History allows of being evolved either on chronological of ideological or biographical lines. As for chronology, ancient Indian history of which Ayurveda is a part, does not afford much scope. But ideologically Ayurveda, following the lines of the general concepts of life, may be classified and described in its several stages of development in the light of metaphysical concepts of matter and life. But the last method viz,. biography seems best suited for our present purpose.

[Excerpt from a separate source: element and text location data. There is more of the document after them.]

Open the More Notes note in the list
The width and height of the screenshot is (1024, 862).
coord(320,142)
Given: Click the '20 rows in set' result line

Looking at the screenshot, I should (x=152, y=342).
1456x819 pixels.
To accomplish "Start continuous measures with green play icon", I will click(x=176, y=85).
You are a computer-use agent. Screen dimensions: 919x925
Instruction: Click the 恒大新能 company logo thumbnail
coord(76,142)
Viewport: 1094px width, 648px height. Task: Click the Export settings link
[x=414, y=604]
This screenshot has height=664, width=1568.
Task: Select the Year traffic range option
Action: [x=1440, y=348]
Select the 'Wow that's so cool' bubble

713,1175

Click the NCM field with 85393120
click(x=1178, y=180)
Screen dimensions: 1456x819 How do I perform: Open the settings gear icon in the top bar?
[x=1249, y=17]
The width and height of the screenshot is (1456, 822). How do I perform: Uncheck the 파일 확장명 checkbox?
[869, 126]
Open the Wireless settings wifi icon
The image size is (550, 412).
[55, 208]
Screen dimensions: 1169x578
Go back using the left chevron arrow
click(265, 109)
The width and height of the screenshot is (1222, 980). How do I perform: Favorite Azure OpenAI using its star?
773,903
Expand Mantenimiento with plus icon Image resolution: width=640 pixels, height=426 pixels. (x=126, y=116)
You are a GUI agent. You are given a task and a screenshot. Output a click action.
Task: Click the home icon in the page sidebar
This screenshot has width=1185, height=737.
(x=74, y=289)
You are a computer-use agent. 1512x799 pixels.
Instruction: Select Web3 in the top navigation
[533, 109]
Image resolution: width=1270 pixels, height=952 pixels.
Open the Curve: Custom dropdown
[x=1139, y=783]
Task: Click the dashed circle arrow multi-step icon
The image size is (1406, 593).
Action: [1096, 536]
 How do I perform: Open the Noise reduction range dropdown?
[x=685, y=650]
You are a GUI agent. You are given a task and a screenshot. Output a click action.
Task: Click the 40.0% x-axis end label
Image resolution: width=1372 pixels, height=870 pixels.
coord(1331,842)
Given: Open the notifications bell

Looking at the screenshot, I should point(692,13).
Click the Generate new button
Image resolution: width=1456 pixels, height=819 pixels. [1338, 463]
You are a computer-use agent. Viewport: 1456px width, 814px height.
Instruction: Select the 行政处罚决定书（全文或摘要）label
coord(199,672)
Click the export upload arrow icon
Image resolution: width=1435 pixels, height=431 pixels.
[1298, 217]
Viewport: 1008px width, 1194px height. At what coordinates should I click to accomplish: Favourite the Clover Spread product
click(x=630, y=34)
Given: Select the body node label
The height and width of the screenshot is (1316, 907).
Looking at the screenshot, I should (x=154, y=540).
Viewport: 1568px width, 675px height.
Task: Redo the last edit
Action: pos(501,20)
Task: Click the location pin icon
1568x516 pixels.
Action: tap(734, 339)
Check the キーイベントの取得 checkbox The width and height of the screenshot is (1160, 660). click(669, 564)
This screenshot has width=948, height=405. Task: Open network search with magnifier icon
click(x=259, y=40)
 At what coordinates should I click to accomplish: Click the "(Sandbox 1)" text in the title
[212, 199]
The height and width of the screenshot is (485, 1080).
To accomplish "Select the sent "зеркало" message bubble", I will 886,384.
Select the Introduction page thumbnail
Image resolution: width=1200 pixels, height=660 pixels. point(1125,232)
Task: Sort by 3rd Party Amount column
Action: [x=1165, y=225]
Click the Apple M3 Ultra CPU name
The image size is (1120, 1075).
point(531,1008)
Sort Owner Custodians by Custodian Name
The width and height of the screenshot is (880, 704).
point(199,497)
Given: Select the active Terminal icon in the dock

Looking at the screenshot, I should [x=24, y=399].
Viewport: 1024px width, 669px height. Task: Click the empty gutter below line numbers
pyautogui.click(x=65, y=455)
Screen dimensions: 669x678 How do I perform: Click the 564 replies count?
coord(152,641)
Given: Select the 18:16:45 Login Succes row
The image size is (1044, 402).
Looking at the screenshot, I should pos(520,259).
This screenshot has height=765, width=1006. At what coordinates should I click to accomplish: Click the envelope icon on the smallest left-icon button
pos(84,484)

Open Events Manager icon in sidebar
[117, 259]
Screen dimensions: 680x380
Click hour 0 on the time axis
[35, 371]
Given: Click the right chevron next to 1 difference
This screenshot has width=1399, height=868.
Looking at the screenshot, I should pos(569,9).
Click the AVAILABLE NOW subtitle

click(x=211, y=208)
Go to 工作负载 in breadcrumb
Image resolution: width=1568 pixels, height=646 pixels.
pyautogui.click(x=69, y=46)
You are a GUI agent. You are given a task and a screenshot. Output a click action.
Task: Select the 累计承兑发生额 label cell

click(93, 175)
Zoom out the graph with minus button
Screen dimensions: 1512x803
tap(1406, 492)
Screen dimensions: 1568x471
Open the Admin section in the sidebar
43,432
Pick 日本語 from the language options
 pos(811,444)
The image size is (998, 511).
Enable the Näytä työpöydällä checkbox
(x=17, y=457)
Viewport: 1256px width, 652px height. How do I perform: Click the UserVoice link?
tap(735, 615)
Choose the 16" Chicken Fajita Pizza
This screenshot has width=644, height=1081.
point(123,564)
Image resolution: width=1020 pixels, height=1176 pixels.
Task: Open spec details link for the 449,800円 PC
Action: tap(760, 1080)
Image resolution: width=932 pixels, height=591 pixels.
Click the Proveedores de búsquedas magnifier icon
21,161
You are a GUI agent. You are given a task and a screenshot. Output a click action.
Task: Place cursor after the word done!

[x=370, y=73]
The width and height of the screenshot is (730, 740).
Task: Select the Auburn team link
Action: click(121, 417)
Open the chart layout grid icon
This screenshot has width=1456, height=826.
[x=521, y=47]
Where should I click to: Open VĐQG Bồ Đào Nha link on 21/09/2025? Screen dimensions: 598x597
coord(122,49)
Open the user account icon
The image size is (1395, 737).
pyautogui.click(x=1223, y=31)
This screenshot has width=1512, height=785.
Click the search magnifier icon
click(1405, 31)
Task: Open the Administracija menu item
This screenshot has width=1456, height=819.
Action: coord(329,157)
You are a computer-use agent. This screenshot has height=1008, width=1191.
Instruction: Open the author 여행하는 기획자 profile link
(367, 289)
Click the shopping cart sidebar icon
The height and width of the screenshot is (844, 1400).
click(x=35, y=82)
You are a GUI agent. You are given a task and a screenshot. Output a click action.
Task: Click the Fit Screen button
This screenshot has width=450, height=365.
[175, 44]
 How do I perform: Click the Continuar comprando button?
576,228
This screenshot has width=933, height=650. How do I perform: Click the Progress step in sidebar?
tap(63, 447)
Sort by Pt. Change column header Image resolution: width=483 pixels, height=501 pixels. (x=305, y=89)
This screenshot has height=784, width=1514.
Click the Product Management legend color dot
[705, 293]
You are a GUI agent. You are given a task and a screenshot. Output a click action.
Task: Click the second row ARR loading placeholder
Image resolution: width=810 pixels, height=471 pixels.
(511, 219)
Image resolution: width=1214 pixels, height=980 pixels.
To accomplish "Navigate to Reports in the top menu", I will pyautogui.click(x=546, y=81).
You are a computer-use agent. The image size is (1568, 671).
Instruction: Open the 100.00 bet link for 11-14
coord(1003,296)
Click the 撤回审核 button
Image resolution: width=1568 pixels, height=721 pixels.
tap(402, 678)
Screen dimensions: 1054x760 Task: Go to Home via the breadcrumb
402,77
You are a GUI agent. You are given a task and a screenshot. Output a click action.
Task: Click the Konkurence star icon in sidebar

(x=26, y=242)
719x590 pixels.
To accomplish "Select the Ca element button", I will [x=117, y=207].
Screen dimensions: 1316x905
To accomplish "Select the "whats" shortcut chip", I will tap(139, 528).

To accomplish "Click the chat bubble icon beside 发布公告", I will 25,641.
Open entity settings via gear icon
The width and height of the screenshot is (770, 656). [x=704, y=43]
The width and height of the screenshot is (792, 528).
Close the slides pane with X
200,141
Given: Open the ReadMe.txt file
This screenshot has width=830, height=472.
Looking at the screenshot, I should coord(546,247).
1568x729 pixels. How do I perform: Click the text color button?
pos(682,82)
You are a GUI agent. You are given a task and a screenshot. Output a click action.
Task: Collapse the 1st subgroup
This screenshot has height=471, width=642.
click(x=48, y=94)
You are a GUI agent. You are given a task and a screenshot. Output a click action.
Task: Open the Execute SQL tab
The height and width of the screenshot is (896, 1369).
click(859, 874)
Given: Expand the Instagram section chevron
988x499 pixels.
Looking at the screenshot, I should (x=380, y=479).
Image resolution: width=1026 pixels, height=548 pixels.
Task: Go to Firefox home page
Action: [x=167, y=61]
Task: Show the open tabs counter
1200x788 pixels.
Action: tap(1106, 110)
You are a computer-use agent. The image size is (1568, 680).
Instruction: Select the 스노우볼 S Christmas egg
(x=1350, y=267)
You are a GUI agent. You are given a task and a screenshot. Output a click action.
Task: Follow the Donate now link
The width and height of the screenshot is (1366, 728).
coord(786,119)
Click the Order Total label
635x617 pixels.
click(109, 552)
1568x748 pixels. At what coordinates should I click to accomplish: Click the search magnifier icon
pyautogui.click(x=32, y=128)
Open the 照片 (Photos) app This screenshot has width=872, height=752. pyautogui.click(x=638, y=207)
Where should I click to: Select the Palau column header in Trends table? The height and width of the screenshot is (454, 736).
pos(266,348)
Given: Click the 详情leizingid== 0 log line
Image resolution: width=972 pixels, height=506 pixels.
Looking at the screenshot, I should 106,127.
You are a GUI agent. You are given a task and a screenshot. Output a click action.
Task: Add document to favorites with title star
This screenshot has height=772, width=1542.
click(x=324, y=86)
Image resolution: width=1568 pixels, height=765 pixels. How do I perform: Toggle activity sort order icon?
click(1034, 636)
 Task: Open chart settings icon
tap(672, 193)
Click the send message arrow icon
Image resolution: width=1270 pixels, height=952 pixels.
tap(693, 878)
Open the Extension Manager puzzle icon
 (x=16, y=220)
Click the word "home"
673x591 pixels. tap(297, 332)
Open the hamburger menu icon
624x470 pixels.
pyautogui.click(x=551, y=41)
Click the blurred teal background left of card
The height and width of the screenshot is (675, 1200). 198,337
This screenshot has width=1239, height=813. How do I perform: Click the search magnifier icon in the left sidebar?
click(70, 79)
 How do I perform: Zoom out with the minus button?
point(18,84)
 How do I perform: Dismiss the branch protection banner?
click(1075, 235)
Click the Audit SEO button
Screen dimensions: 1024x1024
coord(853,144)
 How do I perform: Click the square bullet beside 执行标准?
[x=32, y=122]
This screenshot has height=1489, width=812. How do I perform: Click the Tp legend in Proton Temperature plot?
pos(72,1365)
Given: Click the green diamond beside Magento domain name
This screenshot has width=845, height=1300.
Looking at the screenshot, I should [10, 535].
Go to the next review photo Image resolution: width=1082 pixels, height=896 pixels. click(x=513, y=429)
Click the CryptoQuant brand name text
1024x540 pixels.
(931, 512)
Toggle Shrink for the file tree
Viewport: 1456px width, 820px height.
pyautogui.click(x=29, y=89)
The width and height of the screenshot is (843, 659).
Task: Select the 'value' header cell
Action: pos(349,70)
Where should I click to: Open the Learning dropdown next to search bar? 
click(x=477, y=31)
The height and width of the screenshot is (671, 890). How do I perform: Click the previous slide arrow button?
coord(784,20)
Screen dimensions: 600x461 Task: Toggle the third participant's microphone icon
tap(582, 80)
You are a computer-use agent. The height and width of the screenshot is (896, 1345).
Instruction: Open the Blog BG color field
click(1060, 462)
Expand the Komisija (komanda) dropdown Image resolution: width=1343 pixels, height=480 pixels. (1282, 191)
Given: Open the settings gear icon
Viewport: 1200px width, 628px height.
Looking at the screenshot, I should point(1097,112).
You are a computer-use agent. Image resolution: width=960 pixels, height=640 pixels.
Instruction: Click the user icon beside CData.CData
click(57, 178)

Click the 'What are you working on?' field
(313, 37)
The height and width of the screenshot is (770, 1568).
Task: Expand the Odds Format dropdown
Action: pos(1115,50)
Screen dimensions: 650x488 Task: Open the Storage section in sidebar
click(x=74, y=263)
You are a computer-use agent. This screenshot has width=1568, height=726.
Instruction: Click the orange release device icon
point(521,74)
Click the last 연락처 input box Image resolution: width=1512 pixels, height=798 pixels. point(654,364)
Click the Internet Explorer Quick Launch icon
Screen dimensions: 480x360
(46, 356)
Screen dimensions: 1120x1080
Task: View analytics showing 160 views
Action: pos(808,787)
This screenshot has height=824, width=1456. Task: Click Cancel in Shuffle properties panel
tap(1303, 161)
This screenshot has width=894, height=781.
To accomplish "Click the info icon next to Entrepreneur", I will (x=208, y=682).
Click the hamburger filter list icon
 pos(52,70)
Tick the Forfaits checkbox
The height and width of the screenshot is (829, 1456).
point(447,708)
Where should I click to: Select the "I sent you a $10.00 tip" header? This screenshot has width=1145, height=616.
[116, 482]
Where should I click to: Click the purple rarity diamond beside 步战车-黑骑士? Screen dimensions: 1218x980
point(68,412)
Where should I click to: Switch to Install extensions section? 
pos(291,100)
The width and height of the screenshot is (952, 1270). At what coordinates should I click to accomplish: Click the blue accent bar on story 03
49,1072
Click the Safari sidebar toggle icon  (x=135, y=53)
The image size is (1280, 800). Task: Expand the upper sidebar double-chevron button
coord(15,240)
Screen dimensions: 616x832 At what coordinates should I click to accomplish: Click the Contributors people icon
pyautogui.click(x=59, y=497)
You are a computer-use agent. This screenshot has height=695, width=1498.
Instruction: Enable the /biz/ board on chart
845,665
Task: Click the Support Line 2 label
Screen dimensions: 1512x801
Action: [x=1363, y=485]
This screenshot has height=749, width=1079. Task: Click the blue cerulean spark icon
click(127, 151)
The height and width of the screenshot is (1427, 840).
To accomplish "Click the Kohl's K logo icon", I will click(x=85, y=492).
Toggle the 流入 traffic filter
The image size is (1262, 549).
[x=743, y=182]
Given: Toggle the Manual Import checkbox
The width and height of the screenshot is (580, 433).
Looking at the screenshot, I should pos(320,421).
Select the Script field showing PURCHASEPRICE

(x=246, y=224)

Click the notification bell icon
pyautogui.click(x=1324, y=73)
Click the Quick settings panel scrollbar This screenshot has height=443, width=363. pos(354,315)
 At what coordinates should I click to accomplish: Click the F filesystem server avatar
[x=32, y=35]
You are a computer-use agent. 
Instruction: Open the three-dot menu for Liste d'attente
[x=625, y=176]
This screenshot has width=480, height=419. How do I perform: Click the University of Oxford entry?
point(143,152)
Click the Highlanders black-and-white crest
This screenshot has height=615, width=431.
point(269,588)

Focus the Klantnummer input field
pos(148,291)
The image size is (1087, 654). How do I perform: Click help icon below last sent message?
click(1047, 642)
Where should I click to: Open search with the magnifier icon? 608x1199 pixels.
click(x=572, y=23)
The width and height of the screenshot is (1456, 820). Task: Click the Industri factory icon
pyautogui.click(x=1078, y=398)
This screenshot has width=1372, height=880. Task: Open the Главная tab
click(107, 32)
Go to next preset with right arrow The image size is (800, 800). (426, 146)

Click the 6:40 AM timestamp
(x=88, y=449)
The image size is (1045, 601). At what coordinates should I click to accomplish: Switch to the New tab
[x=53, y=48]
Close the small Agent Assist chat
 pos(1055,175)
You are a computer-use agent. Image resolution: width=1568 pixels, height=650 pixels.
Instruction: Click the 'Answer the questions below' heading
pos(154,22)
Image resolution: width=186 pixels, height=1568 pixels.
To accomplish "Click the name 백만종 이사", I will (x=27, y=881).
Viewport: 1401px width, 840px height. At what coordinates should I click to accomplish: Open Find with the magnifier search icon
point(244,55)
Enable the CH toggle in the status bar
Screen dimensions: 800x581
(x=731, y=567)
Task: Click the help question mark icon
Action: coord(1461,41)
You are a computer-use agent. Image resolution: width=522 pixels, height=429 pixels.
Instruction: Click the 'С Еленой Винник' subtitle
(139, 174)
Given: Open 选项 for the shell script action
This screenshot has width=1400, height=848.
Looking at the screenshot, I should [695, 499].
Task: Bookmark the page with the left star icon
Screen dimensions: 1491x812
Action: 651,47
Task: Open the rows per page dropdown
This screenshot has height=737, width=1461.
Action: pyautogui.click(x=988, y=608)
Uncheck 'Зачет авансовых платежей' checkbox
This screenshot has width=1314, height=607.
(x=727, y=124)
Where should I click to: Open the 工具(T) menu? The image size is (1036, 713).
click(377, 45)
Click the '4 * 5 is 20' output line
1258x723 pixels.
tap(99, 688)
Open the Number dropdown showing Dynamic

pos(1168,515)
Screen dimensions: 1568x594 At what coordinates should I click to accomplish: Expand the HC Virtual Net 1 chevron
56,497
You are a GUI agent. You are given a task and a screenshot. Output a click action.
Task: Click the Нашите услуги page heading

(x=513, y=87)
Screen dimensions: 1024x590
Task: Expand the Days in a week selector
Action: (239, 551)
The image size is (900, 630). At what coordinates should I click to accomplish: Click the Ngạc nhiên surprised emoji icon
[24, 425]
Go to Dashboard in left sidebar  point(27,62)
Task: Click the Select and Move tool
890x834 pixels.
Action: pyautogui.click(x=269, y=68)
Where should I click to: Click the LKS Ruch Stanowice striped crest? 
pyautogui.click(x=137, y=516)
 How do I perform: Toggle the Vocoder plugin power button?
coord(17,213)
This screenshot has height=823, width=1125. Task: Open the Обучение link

It has been rightly said that history is the biography of outstanding individuals in each age and this is even more true with the history of medicine Though the men living in each age are to be counted in millions, it is only given to a handful of men to play vital roles in the drama of life and provide food for the historian. Even so, in medicine, the lives and activities of outstanding men like Bharadvaja, Atreya, Caraka, Sushruta and Vagbhata and others in India, as of Pythagoras, Hippocrates, Aristotle, Galen, and a few others in Greece and Rome, constitute the history of ancient medicine in India and in the West respectively. In all, ancient history, whether of medicine or of the arts or of political life, the multitude remain passive spectators, with a few important and dynamic individuals holding the reins of the chariot of national life. Where popular institutions and life have not developed into active and self conscious functioning, the biographical method of history is the only true method to adopt and we shall proceed now to discuss and ascertain with as great a degree of certainty as possible, the lives and accomplishments of the leaders of medical thought ever since the science descended to the earth and began its terrestrial career as a rational system of healing for the protection and prolongation of life.

For Caraka, this great science is a positive one intended for attaining long life.

[Carakasaṃhitā Sūtrasthāna 1.3]

“Bharadvaja, the mighty ascetic, in search of the science of longevity approached Indra, having deemed him, the lord of the immortals, worthy of suit”.

Viewing the career of Ayurveda as a terrestrial science according to the Caraka Samhita, Bharadvaja is certainly the father of medicine in Ayurveda. He is the Indian Prometheus that brought the fire from the gods and bestowed it on mankind. He is said to have brought the sunfire to the earth. At any rate the fire of the healing science that bestows the warmth of good health, happiness and long life on man is certainly the gift to mankind he brought from the king of the gods. Our history, naturally enough begins with the inquiry into the nature and timer of this greatest among sages.